§ What is required
Please rescale the lines running from the line with "This screenshot has height=635, width=1382." to the line with "(1077, 271)", both ends included, and output only those lines. Copy them in full, changing nothing except the click coordinates in the answers: multiply each by 0.45 and round it to a whole number, rounding halves up.
------
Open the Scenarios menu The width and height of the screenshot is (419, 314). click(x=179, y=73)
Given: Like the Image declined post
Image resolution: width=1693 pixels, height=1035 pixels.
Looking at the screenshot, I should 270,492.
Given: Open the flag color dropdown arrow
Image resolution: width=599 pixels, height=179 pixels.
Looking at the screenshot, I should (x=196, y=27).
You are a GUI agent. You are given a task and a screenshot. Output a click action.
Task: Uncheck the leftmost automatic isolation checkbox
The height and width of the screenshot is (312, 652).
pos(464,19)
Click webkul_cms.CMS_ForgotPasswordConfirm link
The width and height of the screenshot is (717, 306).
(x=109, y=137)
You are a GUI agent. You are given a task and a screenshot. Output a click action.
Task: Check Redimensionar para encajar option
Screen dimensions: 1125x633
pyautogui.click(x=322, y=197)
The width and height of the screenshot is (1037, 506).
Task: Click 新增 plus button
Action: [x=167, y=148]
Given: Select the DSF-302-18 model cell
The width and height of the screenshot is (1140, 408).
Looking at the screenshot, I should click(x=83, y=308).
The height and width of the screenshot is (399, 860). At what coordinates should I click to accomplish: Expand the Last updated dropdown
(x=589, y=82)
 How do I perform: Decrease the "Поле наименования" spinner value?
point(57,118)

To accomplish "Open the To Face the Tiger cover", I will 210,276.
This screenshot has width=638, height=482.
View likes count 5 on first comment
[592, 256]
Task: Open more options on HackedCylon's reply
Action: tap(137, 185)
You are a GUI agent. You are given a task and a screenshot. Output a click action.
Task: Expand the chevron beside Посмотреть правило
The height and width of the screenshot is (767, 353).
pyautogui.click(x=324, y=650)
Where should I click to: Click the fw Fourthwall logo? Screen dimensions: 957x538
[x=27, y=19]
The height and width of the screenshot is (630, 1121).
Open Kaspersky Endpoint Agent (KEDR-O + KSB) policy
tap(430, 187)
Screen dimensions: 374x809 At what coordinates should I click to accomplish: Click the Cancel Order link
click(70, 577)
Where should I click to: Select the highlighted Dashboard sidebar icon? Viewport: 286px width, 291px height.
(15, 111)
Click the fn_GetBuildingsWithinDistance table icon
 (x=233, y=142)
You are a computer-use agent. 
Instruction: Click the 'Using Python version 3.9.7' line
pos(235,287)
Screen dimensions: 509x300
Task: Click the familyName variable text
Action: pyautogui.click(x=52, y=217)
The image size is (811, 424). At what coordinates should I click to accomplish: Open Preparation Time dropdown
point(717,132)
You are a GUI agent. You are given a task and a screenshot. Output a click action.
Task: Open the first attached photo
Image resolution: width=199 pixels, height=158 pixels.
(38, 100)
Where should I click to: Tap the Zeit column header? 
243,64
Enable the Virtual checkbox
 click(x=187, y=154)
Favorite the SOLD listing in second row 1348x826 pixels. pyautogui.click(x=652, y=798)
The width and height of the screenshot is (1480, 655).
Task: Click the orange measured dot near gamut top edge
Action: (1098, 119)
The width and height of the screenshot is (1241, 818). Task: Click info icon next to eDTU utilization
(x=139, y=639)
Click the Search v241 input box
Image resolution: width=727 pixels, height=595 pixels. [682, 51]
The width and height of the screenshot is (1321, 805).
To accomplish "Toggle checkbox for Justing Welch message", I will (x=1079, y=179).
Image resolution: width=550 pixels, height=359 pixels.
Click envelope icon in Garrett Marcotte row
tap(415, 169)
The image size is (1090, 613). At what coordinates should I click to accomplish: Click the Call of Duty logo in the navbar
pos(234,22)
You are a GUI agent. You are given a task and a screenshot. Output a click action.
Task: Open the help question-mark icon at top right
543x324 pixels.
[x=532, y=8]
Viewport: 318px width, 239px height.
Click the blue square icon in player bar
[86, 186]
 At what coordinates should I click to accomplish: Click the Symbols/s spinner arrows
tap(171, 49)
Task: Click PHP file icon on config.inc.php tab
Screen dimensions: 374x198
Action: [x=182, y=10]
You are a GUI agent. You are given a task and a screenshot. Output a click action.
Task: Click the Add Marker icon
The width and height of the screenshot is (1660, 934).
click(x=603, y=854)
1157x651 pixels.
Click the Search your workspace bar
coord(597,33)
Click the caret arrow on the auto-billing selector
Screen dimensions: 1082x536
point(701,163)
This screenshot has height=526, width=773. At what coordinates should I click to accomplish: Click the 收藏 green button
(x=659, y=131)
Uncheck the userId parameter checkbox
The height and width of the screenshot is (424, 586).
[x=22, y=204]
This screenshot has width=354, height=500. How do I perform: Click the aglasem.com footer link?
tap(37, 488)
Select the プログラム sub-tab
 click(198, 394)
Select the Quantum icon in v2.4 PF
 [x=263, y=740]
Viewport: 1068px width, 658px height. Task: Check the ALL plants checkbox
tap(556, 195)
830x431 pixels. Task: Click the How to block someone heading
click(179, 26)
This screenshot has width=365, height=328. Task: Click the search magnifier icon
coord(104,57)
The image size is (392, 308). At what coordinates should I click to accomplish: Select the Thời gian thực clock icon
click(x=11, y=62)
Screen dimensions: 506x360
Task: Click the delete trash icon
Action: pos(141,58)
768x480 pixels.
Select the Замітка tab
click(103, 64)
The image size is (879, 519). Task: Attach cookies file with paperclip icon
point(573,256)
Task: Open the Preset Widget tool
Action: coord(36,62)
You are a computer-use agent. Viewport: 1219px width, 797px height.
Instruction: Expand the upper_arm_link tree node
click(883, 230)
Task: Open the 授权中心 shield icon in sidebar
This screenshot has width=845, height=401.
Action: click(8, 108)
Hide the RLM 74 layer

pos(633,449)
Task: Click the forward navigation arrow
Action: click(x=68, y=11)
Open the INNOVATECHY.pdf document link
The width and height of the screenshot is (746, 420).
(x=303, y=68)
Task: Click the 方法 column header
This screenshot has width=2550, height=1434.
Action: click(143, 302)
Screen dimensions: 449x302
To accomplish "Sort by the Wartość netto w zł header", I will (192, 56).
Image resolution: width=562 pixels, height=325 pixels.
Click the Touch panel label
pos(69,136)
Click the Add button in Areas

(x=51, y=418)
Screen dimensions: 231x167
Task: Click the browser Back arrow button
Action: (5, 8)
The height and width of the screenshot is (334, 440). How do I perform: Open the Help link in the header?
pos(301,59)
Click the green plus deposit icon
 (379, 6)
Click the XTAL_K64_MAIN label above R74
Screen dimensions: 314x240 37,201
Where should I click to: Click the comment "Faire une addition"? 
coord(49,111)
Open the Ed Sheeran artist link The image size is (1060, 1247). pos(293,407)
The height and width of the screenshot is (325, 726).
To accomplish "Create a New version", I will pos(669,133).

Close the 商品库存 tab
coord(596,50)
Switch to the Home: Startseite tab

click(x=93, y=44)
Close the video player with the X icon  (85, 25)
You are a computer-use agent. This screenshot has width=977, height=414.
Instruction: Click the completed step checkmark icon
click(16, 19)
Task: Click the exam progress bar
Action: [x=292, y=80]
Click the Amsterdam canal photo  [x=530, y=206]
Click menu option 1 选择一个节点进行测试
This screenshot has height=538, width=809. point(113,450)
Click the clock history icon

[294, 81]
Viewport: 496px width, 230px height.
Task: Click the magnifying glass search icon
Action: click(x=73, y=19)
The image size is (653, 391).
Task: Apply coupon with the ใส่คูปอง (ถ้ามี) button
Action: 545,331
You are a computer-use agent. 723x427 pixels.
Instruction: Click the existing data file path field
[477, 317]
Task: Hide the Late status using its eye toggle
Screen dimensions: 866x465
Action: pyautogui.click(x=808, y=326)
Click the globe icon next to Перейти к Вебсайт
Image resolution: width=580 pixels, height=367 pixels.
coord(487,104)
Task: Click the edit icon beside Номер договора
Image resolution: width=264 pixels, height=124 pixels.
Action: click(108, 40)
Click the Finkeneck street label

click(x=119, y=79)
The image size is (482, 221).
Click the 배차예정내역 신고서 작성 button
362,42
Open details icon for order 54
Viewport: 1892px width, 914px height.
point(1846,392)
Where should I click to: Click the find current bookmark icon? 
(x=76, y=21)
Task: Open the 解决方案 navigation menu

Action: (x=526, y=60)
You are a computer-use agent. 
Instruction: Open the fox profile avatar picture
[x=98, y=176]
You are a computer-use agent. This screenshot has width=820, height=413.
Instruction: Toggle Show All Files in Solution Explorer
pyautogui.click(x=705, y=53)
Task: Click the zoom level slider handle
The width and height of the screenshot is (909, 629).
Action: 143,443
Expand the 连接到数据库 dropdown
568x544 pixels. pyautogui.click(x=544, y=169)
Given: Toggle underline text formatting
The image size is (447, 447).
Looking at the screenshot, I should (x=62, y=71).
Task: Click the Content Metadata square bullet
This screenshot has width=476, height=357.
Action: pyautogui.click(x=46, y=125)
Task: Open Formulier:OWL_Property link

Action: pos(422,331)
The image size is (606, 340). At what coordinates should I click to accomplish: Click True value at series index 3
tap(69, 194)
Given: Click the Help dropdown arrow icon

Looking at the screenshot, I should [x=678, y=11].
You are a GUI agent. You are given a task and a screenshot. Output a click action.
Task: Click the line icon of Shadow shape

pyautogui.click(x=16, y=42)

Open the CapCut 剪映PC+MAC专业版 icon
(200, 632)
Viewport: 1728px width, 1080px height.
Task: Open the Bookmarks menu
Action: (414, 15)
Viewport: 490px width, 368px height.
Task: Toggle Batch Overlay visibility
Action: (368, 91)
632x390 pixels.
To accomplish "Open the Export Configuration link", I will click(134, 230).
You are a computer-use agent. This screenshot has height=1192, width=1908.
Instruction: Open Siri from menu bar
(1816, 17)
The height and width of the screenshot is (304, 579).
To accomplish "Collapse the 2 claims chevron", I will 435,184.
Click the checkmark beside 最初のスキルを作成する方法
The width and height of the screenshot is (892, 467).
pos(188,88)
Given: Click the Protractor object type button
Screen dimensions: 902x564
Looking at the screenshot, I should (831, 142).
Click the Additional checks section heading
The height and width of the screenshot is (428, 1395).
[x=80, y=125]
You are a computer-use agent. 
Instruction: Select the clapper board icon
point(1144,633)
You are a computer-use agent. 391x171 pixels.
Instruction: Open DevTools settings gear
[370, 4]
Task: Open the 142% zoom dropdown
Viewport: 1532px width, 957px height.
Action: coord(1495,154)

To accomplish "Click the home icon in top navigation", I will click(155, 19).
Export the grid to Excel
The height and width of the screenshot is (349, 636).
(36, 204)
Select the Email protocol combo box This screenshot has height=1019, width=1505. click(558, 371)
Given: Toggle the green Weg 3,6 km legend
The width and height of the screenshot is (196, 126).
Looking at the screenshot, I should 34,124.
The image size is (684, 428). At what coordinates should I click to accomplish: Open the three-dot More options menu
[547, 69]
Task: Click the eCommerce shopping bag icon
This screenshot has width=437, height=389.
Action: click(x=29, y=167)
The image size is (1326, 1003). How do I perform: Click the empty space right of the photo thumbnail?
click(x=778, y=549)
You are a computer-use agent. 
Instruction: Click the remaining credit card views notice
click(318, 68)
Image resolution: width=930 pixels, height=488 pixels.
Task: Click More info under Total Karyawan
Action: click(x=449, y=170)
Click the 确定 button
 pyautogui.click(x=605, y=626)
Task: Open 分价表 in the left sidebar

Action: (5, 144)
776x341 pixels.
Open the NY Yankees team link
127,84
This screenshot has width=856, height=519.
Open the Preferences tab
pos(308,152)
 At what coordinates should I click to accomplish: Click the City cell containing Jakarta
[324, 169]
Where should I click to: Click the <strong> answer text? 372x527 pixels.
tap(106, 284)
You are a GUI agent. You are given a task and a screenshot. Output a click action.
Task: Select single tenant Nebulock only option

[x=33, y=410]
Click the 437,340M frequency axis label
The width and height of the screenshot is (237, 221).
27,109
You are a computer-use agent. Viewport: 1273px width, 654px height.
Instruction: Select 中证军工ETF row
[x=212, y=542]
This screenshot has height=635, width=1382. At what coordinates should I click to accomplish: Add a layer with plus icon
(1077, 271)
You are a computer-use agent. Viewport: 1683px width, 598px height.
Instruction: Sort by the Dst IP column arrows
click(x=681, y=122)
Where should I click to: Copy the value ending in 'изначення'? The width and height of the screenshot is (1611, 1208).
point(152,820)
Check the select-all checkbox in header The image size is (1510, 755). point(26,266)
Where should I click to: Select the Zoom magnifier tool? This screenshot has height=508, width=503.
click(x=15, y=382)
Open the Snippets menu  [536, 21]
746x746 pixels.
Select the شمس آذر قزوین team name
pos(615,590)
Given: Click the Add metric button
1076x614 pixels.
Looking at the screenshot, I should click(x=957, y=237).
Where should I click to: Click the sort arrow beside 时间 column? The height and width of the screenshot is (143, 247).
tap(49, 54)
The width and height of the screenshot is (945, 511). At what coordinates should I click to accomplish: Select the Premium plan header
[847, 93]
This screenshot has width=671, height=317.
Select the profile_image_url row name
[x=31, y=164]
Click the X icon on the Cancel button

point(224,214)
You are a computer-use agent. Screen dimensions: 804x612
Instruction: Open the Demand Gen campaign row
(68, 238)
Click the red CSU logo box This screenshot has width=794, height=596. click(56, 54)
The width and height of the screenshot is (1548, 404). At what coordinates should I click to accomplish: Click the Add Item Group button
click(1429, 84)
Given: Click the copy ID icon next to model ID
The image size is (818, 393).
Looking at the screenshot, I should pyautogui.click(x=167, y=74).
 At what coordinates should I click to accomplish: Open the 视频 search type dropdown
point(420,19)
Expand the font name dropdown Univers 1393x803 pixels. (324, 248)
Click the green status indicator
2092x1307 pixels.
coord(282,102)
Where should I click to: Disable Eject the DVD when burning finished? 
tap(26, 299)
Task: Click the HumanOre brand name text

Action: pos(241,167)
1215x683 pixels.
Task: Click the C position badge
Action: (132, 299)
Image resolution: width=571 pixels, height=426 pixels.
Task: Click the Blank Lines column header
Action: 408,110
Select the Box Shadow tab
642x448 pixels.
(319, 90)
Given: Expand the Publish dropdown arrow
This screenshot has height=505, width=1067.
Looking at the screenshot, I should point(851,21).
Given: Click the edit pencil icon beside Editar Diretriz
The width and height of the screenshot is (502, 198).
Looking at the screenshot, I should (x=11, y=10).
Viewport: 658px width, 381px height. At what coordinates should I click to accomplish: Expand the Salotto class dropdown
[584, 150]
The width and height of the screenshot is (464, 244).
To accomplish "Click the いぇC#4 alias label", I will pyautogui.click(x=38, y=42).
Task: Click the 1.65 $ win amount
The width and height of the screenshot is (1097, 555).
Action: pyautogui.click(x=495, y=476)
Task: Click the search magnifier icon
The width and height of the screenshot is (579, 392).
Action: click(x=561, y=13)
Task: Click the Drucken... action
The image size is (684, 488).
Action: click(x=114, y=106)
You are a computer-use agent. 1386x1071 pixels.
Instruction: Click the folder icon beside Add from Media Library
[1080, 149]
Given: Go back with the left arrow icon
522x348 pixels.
------
§ Full output
This screenshot has height=635, width=1382. At what coordinates should I click to accomplish: Add a layer with plus icon
(485, 122)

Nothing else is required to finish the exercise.